Posting a TikTok, sending a snap, putting a photo of yourself on Instagram — all these seemingly innocent things can be done on a cell phone; however, these actions can result in consequences you’ve never imagined, such as cyberbullying and procrastination. This leaves parents begging the question: What is the perfect age for a cell phone?

Cell phones can be found almost everywhere. And yes, they have an absurd amount of perks and conveniences that people couldn’t fathom two decades ago. My parents always bring up how easy we have it because of phones, and really, they’re not wrong. Phones allow us to find the location of our parents, siblings, friends and other people in our lives. They give us the opportunity to reach distant family members or friends.

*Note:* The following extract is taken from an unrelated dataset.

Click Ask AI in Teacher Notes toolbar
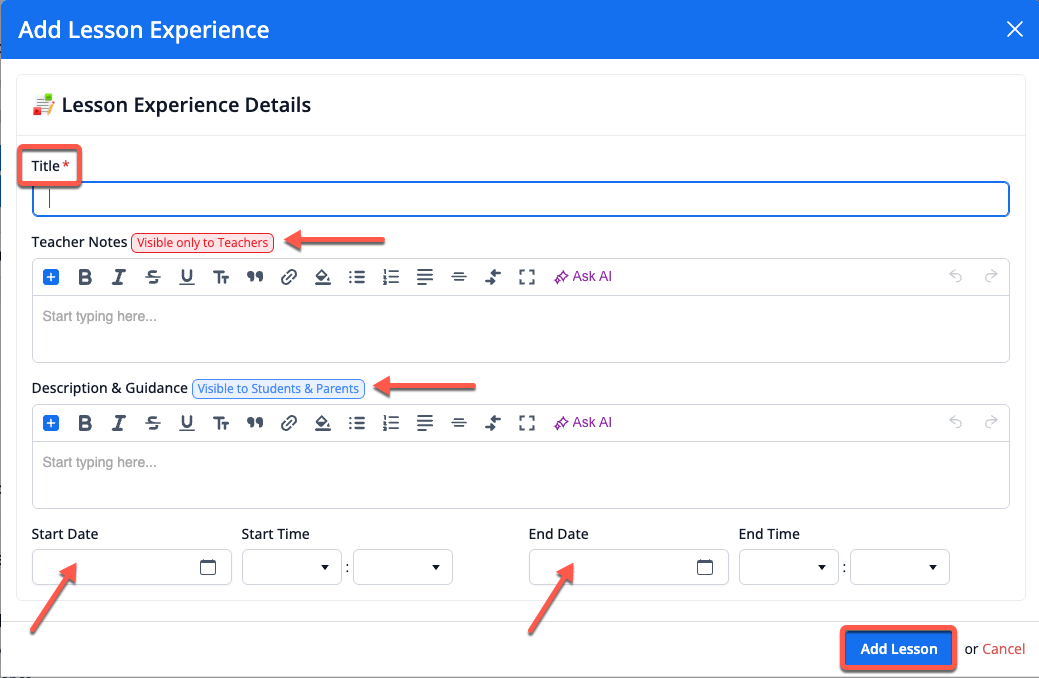1039x678 pixels. pos(583,277)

Clearly, they are useful.

Even though cell phones are here to benefit us, people tend to abuse them easily. Most adults have jobs. Most kids go to school. From my personal experience, both these things involve work, sometimes stressful amounts of it. Phones can give us a break from that pressure, but they don’t solve the issue. Procrastination, or when someone puts back their work for later and does other activities, mainly wasting time on their phone, and addiction to social media is a huge problem.

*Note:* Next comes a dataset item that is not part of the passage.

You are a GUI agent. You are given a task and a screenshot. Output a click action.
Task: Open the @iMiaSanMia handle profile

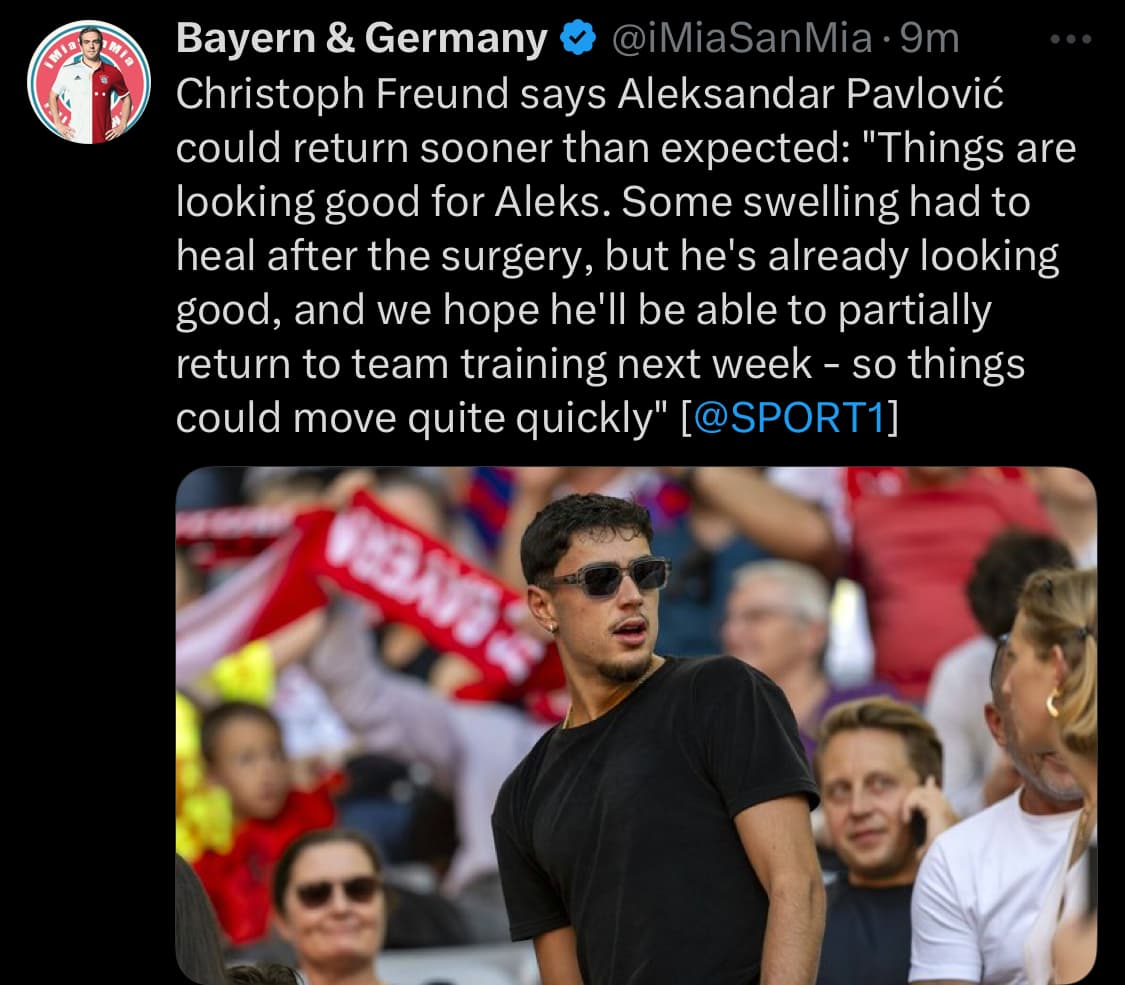(x=743, y=38)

This is a dilemma that I experience currently as well. There isn’t a true way to solve this problem. The solution can depend on a lot of things, including how you were raised. I know some kids whose parents are extremely strict and won’t let their kid get a phone until college, and some kids whose parents don’t care at all. Knowing this, I want to help young adults and other people stay aware of the dangers of social media and how to spend their time instead of constantly being on their phone. If you are one of the kids that have more relaxed parents, you might be on your phone a lot. And those who aren’t, well, you can “flip the page.”

This next situation might sound familiar for regular procrastinators: you just got back from school, put your backpack down and jump on your bed. You then pull your phone out and start scrolling through TikTok, and you tell yourself, “Five minutes.” Five minutes pass, and you promise yourself you’ll get off in 15 minutes. An hour later, and it’s 5:00. You have a 2-hour-long soccer practice, and when you get home it takes you 45 minutes to change and eat dinner. By now, it is 7:45, and you have to study for two quizzes and a huge test. This is the problem with cell phones. You feel like it relieves stress, which it does, but then it adds more problems. It’s like a candy you love to have, but after you eat it, you feel gross. It’s an addiction.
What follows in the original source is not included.